A défaut même de ces trois garanties, la caisse régionale possède une réserve qu'elle devra épuiser avant de toucher à son capital.
Tout prouve donc surabondamment que jamais notre société ne subira de perte, que jamais elle n'en imposera à ses membres.
C'est pourquoi, Messieurs, je ne saurais trop vous engager à envoyer vos souscriptions à la Caisse régionale en formation.
Non seulement vous avez intérêt à hâter cette fondation afin de participer à la première distribution de fonds qui sera faite par la Banque de France ; mais aussi, vous devez avoir à cœur de répandre dans vos campagnes les principes d'association en matière de crédit, principes qui seront, j'en suis convaincu, essentiellement féconds pour l'agriculture de notre région.

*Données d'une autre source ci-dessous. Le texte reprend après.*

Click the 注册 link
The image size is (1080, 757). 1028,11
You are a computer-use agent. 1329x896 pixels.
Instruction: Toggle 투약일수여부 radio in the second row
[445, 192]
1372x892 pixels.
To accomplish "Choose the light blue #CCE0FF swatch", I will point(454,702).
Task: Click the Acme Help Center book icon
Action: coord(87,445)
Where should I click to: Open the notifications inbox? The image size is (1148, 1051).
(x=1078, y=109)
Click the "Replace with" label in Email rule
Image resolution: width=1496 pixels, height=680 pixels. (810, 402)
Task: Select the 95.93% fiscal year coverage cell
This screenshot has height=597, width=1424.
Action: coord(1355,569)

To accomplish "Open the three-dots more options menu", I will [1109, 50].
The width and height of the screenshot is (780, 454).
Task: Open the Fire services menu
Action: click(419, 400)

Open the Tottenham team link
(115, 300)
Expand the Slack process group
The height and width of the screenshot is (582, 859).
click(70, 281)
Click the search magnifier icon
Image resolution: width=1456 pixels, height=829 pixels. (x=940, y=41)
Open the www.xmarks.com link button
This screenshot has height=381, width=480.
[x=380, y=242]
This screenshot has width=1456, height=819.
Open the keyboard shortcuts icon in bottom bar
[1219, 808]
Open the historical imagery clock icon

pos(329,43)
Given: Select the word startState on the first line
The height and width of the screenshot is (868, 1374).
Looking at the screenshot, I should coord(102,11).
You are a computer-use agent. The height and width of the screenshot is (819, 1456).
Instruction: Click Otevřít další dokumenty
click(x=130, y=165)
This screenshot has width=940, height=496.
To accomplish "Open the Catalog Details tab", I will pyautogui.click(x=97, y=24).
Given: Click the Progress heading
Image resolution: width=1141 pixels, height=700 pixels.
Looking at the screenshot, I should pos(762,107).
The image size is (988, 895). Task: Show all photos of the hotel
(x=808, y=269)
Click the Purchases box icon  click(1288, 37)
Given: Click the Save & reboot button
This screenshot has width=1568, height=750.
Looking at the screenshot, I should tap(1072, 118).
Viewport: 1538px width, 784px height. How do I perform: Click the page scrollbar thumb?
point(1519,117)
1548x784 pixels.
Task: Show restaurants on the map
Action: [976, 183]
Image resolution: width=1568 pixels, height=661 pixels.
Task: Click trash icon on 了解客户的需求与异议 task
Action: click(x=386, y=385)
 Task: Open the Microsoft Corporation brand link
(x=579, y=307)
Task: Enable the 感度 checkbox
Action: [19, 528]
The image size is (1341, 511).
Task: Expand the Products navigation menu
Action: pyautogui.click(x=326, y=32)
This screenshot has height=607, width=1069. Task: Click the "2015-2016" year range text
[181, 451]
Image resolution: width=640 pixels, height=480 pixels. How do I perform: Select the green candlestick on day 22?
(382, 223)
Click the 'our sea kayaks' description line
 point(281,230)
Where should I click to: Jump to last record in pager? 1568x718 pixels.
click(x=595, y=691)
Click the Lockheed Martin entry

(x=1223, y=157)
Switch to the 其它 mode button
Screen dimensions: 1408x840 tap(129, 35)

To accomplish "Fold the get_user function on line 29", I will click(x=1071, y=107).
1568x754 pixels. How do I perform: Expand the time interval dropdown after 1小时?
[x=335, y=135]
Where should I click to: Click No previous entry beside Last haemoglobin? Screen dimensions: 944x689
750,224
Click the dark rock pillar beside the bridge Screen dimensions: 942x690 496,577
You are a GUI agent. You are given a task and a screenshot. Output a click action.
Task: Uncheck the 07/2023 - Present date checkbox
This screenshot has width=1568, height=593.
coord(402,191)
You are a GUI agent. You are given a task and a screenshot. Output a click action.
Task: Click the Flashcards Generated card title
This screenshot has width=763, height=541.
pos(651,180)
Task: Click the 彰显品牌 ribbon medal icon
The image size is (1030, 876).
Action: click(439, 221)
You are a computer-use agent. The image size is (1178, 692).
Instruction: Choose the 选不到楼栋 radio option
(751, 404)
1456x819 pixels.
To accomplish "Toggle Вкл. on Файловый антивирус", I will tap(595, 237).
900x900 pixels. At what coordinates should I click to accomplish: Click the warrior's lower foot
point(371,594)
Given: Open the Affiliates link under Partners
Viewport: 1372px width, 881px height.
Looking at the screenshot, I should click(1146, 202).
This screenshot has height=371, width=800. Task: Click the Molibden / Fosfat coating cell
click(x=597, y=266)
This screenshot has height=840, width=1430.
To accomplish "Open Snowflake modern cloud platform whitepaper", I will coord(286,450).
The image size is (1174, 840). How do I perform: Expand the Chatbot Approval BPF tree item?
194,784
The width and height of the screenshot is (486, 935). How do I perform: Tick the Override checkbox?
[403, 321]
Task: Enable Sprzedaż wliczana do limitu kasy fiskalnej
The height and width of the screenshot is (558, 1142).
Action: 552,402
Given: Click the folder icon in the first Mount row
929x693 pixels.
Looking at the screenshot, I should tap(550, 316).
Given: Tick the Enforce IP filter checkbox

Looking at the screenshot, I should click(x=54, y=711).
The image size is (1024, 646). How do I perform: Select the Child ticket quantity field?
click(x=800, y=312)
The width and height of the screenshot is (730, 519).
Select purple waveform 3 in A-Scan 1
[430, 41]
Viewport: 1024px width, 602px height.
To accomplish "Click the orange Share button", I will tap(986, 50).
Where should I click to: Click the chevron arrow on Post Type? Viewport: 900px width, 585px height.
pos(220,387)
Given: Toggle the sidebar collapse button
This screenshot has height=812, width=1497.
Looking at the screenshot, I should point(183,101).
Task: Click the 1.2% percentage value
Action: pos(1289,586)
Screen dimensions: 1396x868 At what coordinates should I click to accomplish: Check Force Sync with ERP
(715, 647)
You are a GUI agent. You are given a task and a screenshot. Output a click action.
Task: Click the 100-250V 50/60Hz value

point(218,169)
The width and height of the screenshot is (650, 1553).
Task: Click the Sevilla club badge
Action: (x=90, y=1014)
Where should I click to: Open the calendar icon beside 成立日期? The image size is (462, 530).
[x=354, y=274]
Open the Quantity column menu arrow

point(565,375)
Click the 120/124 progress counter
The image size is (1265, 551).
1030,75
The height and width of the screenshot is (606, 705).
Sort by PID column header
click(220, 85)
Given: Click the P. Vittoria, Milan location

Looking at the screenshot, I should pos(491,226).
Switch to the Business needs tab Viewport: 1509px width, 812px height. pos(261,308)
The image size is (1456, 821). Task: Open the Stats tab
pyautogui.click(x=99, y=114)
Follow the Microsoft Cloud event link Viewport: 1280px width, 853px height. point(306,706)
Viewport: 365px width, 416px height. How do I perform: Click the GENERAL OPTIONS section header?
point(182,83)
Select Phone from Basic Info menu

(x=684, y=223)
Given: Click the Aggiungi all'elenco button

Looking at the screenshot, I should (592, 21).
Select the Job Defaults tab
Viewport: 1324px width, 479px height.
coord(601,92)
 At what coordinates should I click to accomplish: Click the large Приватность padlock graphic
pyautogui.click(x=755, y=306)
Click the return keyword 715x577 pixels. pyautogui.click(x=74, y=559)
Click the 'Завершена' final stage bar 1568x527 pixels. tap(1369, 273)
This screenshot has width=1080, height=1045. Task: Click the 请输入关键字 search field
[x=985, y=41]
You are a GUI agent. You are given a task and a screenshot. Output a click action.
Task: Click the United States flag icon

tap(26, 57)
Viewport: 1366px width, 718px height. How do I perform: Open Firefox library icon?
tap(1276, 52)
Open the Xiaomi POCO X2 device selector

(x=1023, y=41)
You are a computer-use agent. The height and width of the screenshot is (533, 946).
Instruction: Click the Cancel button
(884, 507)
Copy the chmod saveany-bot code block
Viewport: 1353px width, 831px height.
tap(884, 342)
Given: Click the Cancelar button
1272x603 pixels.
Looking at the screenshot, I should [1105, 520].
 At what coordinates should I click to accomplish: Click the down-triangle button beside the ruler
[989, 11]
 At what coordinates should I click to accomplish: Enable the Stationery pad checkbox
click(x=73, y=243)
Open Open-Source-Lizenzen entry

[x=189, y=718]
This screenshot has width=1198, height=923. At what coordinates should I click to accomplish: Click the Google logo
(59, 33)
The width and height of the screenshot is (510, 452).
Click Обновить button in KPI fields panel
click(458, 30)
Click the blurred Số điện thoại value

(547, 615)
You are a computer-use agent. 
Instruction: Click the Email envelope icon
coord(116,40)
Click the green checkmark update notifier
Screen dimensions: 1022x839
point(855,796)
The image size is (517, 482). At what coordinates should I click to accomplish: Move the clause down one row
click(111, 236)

Je sais bien que ni les bonnes volontés, ni les concours généreux ne manquent parmi vous. Croyez-moi, Messieurs ; mettez-les au service de la meilleure des causes.
Faites-vous tous les apôtres de la Mutualité. Montrez au peuple combien vous êtes disposés à travailler pour son bien, et peut-être obtiendrez-vous ainsi d'élever une barrière contre l'invasion de théories qui tout en s'inspirant de sentiments généreux et humanitaires, portent atteinte à un principe que nous devons tous défendre, celui de l'inviolabilité de la propriété individuelle.
Ces jours-ci, une haute personnalité politique disait :
« Le capital doit travailler et le travail doit posséder. — » formule bien platonique si elle est prise à la lettre, car personne ne songerait à empêcher le capital de travailler, pas plus que le travail de posséder, — mais formule bien dangereuse aussi par l'opposition qu'elle semble créer entre le capital et le travail.
En effet, à mon sens du moins, le résultat le plus clair de ces paroles est de créer des classes de citoyens et de déchaîner la lutte entre ces classes.
Et bien cette lutte nous ne la voulons pas. Nous nous efforçons d'unir les Français et non de les diviser.
Que les capitalistes tendent la main aux travailleurs.
C’est de cette alliance entre le capital et le travail, c'est de cette mutualité bien comprise que résulteront l'harmonie et le bonheur de tous.
Et, nous, Messieurs, qui aurons favorisé cette alliance par la création du crédit agricole, nous aurons réalisé une partie de cet idéal de justice et d'humanité qui est au fond de tous nos cœurs.